Around the world, Facebook had previously supported similar programs, such as Cross-Check, a collaborative online false information verification project ahead of the 2017 French presidential election, and Verified in Mexico.

In 2020, precisely in the midst of the worsening of the novel coronavirus pandemic, Facebook ramped up disinformation control measures and expanded the verification partnership. He then started removing bogus health and anti-vaccination content that broke the rules of use and could cause real harm to people in the offline world.

According to the Reuters Institute’s Digital News 2020 report, considered the world’s largest on trends in journalism and new technologies, Facebook (24%) and WhatsApp (35%) are the main platforms for distributing fake content today. on Brazil. the survey of the year, released in June, corroborates the data. Last year’s research team interviewed 80,000 people in 40 countries.

In response, the network claimed to have placed bogus news tags in around 50 million posts worldwide. “We have directed more than 2 billion people to health authority resources through the Covid-19 information center,” Facebook said in a statement.

The platform also cited financial aid to journalists and organizations to fight the pandemic and funding for editorial training by the ICFJ (International Center of Journalists), for example.

Folha was one of those selected in Latin America – in total, 44 vehicle projects from 12 countries in the region received US $ 2 million (R $ 10.1 million) from the coronavirus support program.
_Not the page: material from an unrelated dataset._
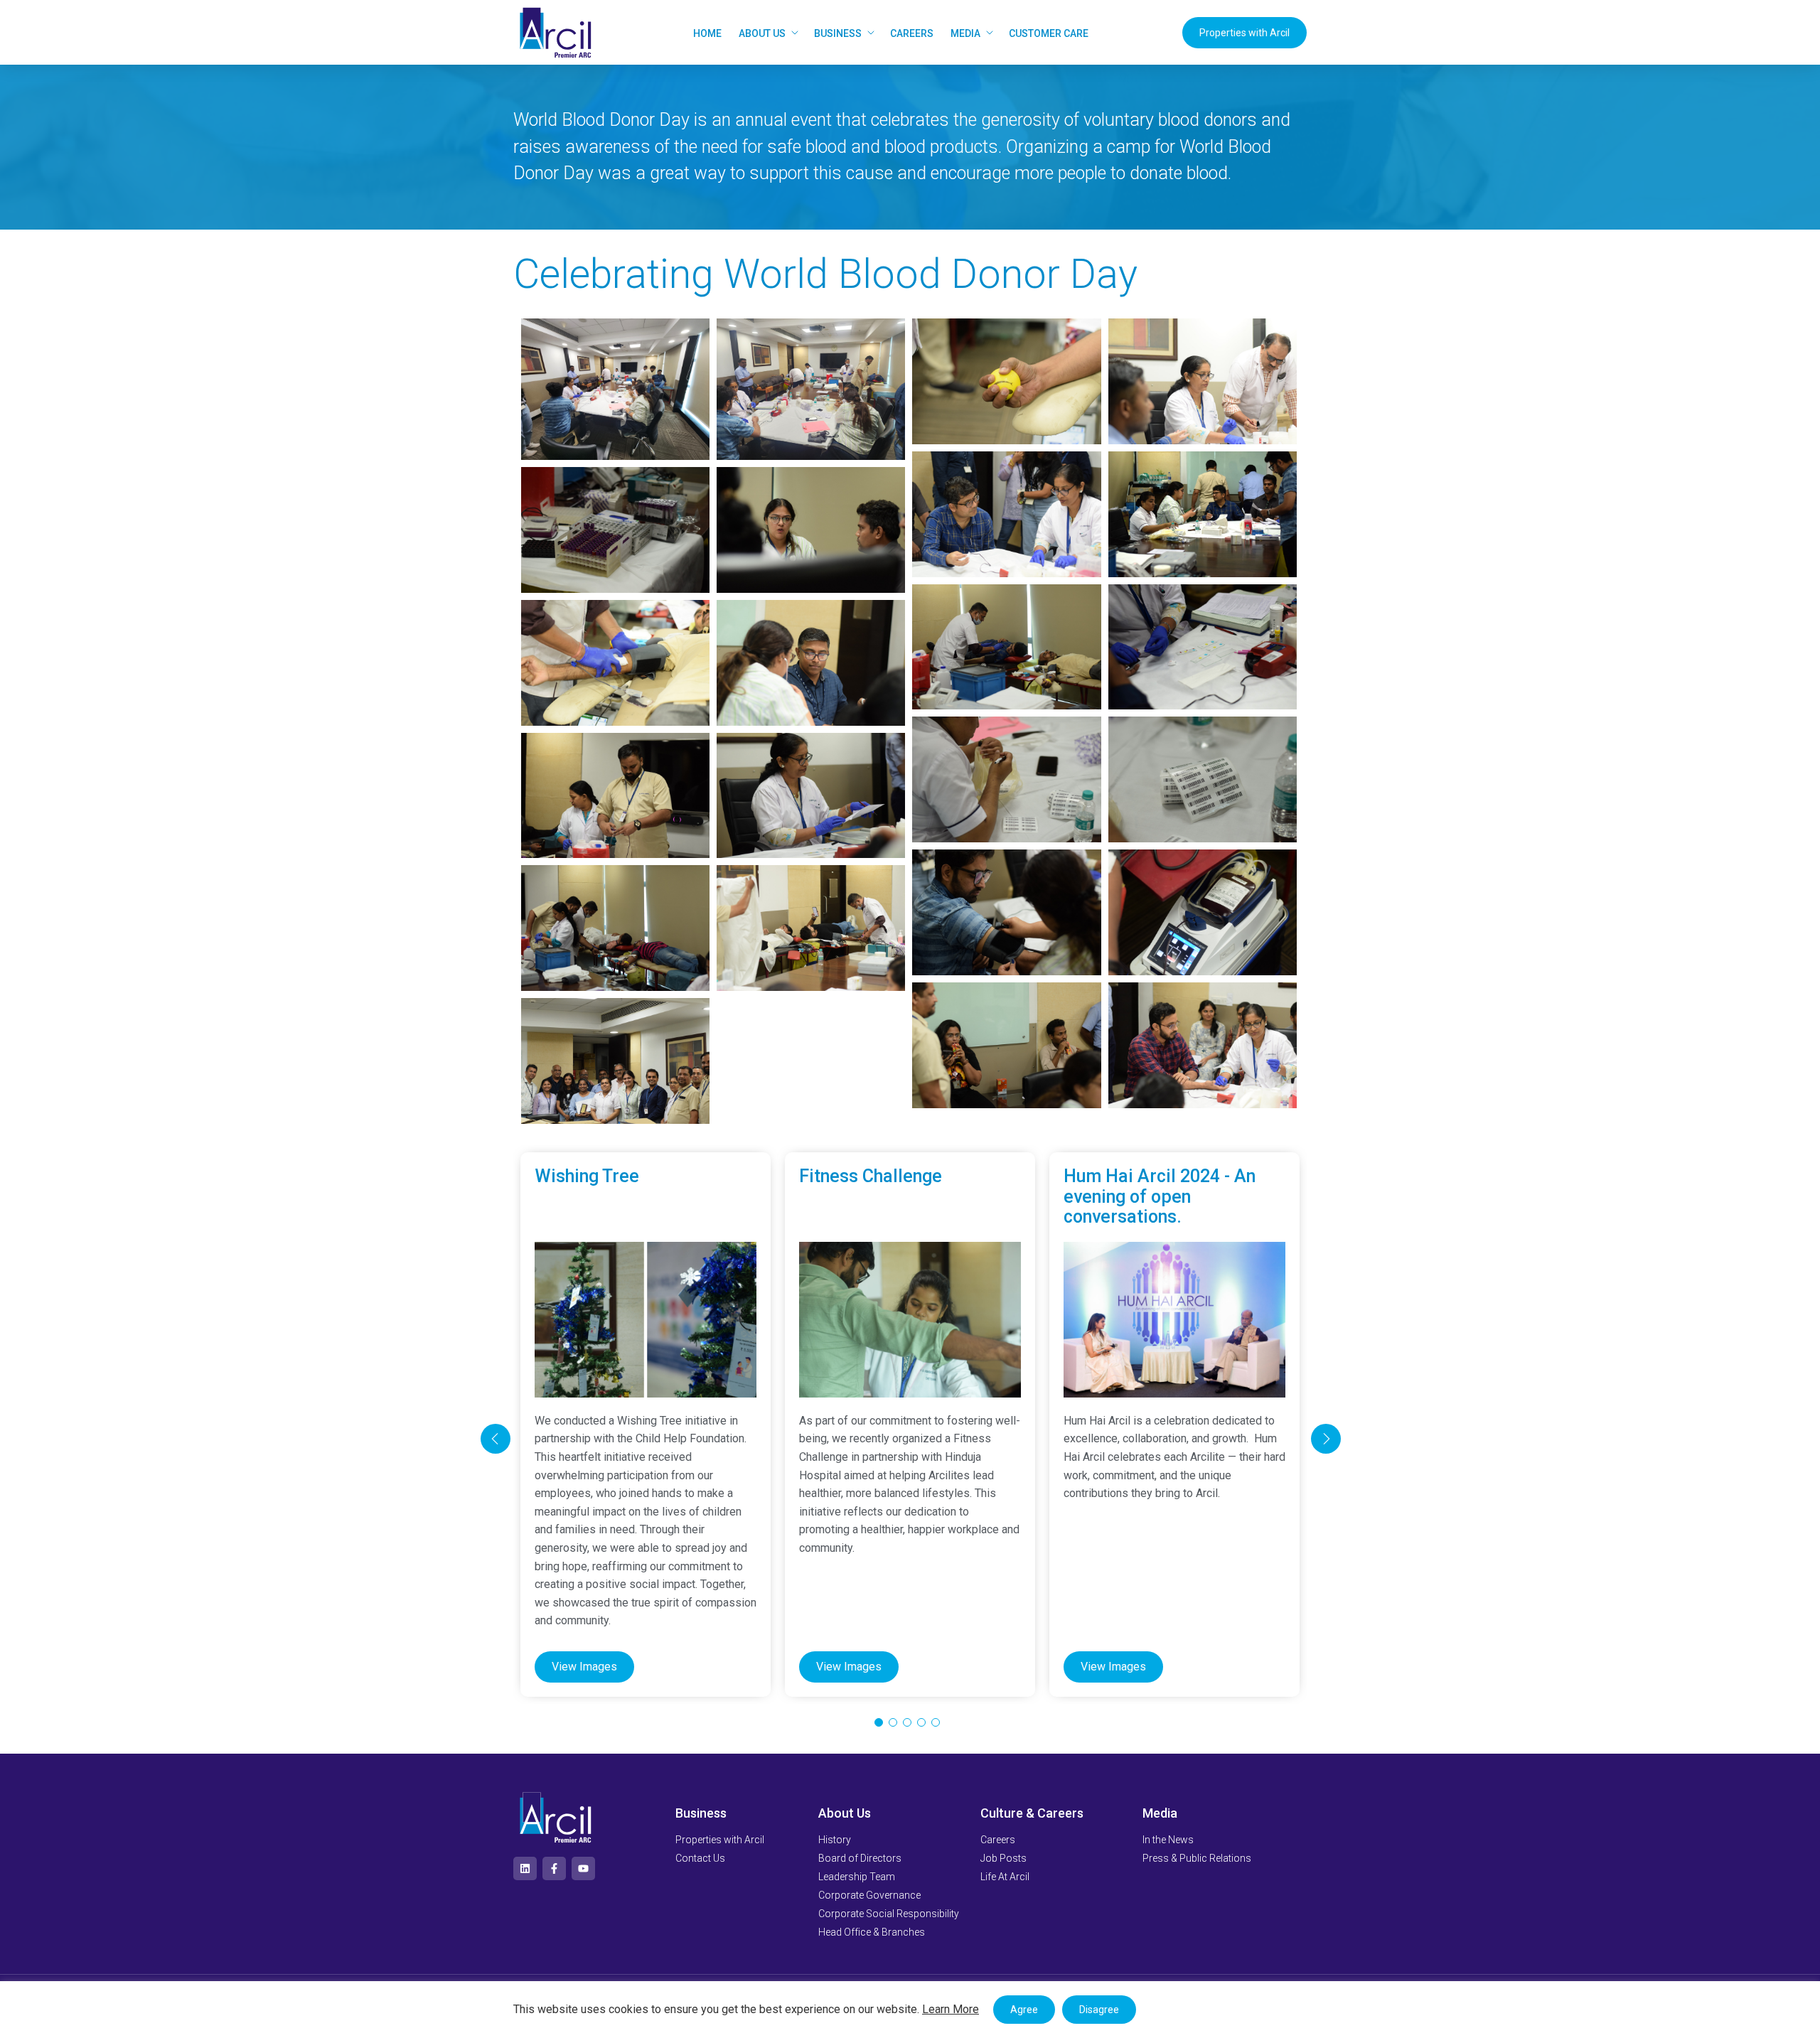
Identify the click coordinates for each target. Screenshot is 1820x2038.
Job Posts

Similar initiatives have taken place in the United States, Canada, Asia and Africa.

Another measure to encourage professional journalism has been the creation of Facebook News, an exclusive space for journalism on the social network. Launched in the United States, the tool started to be used this year also in the United Kingdom and Germany – no date is set for the launch in Brazil.
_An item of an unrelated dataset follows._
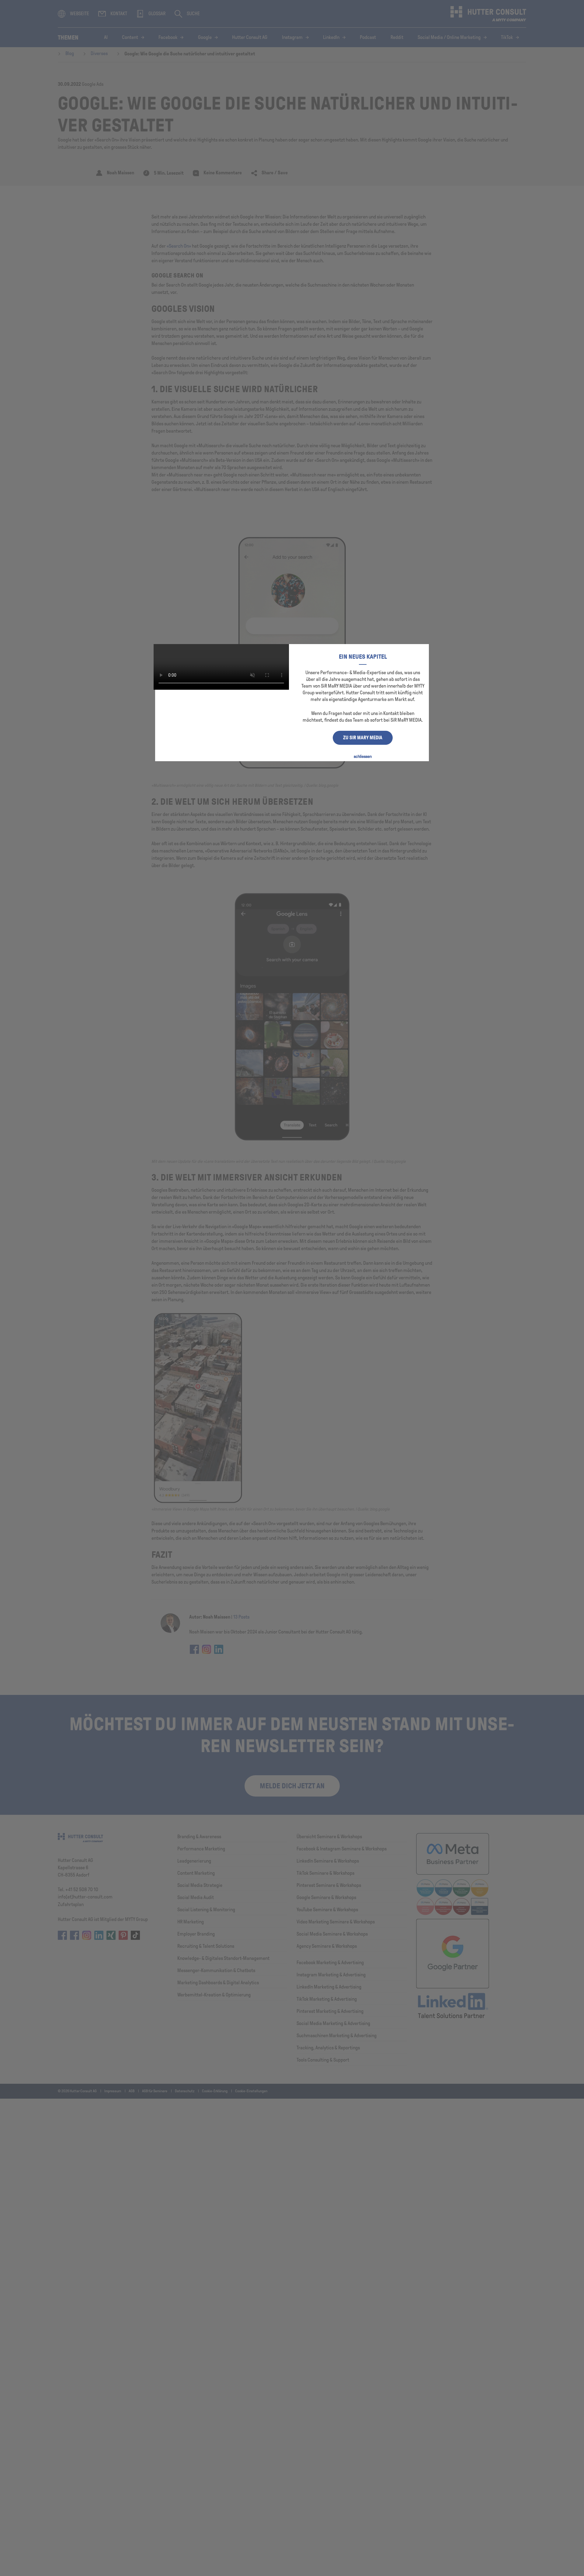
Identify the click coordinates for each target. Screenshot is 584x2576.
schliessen (363, 756)
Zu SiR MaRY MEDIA (362, 737)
Finally, the last announcement of the American company, last May, refers to increased control of the dissemination of disinformation.

In the coming months, users will be notified through new formats when a profile or page repeatedly shares fake news. Repeated breaches will result in stiffer penalties for profiles, with reduced scope and warnings, to new subscribers, that the profile has already propagated fake content.

Before, only pages and groups were penalized by the algorithm. With the change, a profile may be seen less by followers and friends.

Assessing the veracity of pages, as is already the case with publications, continues to be the responsibility of third parties – there are 80 partner control agencies.